Work to do >>
Find each line in the data below that contains the word "Instruction", and copy those lines.

- - - -

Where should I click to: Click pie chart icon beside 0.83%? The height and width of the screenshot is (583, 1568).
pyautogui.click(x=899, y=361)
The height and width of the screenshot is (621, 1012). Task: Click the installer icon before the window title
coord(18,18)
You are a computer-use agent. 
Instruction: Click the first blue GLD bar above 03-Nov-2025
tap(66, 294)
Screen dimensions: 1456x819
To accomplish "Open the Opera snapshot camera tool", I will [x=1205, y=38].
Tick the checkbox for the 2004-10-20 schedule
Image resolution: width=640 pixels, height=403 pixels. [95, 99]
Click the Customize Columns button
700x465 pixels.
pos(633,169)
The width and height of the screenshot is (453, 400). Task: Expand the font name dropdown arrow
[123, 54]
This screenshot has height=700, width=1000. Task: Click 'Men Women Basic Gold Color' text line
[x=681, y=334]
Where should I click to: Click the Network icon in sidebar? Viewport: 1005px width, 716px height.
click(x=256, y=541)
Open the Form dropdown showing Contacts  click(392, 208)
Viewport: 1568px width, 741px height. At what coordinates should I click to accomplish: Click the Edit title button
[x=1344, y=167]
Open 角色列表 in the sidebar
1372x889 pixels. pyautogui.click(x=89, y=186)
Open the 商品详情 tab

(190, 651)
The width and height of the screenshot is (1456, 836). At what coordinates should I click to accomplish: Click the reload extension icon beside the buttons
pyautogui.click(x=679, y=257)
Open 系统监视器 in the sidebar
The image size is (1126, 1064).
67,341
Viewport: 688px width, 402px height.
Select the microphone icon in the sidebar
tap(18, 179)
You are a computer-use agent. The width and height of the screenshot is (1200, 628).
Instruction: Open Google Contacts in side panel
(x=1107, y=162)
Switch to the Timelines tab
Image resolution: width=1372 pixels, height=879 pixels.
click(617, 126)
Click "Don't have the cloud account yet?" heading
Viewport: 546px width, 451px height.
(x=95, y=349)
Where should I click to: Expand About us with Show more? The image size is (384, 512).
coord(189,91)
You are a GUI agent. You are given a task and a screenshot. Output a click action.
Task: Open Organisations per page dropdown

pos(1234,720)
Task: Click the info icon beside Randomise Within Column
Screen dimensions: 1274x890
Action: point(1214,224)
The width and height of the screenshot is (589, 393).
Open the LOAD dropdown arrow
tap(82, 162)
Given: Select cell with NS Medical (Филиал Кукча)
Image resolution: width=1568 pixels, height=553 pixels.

- - - -

Result >>
Instruction: Click the first blue GLD bar above 03-Nov-2025
Instruction: Open Google Contacts in side panel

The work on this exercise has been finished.